Just doing some @grassrootsoccer and @pcskillz HIV limbo to teach kids the risk of having older sexual partners #GrassrootSoccer #HIV #AIDS
When I first applied to be a PCV, my recruiters, PCV friends, and just about everyone I talked to, told me not to have ANY expectations for my service.
So of course I couldn’t help but have a plethora of things to expect from my lack of amenities, to my site, or even my actual job. One thing I completely blanked on was my host family.
Growing up, I had a fairly rocky relationship with my family back in the states. Just like anyone, there were times when I would be absolutely embarrassed by my parents out in public. And I had the occasional outburst with my brothers. But over the years, and especially during college, I would find myself growing to love all the weirdness that seemed to encompass my family. Before I hopped on that plane to head to staging, I never thought that I would tear up saying my goodbyes. Yet, that’s exactly what happened.
As I gave my mother one last hug, I broke down. To fully grasp the reality that I would not be able to hug my family, to grab lunch with them, to eat my mother’s fantastic home-cooked meals, to binge watch House of Cards with them, or to be face to face with them for an entire 27 months, made everything real. This was the moment my mother was dreading when I first told her two years before that I wanted to apply for Peace Corps. And with that I said my goodbyes and turned away to leave my family for 27 months.
Fast forward to Lesotho
As I arrived into my training village, I was bombard by my new host mother where I would be smothered with love for the next 10 weeks. I was her son and she made everyone in the village know it. I had heard about overbearing mothers, but man oh man; I was not prepared in the slightest. I quickly discovered that in Basotho culture, if a mother yells at her son, it’s a form of endearment. Just like with my folks back in the states, I eventually warmed up to ‘M’e Matumo’s signs of affections. And after the end of the 11 weeks of PST, as I said my goodbye, ‘M’e Matumo told me I would always be Tumo Temahane. I would also be her son.

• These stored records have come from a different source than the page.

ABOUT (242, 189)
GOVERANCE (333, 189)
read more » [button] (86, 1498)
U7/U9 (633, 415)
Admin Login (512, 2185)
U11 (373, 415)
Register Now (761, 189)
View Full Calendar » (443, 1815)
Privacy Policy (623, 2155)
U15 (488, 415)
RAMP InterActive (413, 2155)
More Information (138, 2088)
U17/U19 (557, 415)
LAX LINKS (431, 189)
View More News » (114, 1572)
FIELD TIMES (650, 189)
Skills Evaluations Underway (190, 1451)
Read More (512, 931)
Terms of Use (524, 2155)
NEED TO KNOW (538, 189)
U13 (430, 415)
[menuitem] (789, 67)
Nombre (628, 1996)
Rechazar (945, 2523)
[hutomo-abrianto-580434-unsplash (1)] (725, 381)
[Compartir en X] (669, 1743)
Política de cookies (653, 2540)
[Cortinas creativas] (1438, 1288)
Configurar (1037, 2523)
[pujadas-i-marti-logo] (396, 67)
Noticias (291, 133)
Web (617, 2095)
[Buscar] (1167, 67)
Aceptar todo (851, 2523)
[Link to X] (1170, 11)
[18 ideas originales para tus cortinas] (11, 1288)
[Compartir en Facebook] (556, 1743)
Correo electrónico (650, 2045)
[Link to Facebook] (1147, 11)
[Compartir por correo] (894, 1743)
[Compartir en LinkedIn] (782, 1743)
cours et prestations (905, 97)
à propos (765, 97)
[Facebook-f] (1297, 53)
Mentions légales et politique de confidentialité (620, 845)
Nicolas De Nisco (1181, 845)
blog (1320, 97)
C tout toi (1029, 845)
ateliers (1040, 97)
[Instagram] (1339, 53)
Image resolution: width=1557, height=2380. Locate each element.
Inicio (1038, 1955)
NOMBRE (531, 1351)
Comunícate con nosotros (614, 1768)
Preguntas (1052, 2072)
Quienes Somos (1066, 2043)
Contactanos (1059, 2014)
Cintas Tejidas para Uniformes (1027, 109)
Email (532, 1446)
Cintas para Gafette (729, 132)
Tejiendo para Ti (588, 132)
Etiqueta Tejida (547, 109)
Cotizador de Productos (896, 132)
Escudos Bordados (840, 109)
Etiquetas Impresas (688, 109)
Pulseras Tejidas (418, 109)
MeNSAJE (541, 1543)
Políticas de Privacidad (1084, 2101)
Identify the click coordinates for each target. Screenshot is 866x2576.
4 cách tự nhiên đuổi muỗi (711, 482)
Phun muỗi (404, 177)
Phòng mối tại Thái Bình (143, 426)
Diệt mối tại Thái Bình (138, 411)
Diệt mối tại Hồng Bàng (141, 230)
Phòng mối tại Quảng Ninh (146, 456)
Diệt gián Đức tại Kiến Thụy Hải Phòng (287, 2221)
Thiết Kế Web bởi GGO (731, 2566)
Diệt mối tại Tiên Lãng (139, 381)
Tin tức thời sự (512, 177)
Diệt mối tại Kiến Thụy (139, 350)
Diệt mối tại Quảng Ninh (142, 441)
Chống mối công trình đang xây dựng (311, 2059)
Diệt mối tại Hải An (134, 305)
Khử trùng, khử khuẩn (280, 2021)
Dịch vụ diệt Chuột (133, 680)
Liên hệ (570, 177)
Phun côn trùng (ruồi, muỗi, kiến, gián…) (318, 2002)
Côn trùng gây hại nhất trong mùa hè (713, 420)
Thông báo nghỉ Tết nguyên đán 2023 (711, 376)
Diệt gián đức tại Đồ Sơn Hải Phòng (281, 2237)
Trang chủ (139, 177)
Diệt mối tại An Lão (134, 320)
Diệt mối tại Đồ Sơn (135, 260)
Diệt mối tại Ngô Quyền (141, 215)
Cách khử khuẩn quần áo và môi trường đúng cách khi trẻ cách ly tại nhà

It’s weird to think that in the short of amount of time that I had spent in Ha Mabekenyane, I had grown and learned so much about myself, Basotho culture, the Sesotho language, and all the life lessons my ‘m’e had taught me. I will always look back on those moments spent drinking a beer watching the Orlando pirates, cooking papa and moroho, late night Sesotho lessons, or our nightly routine of walking to my door and hugging her goodnight.
It’s even weirder to think that I’ve already been living in Ha Mokotoko for almost double the amount of time I spent in my training village. My current host mother is the most relaxed, gentle soul, you would ever meet. Yet when she is working during the day, get out of the way! This woman will be up before the sun rises and will be out in the fields, feeding the chickens, donkey, and bull. She’ll be collecting firewood to have enough fire to boil water for the daily activities. She’ll be sweeping, moping, cleaning until the cows come home (literally)! And she too has taught me things I will never forget. She’ll always be the one who taught me to slaughter chickens, how to plant a thriving garden, how to herd the bull without getting run over, how to bua Sesotho hantle (speak Sesotho well), and how to gain the confidence to go into my community and do my best to integrate.
She always jokes that I am the son she never had. Back in the states, I never had a sister. Now in Lesotho, I have four. Along with my sisters, I have a multitude of nieces, nephews, more cousins than I can count or remember their names. For the next 19 months, to my family, I’ll be known as Teboho Theko, I’ll be known as Uncle T, and they will always be known as lelapa la ka.
When I left America, I only had one family. When I leave Lesotho, I will leave with three.
Just another story in the life of PCV.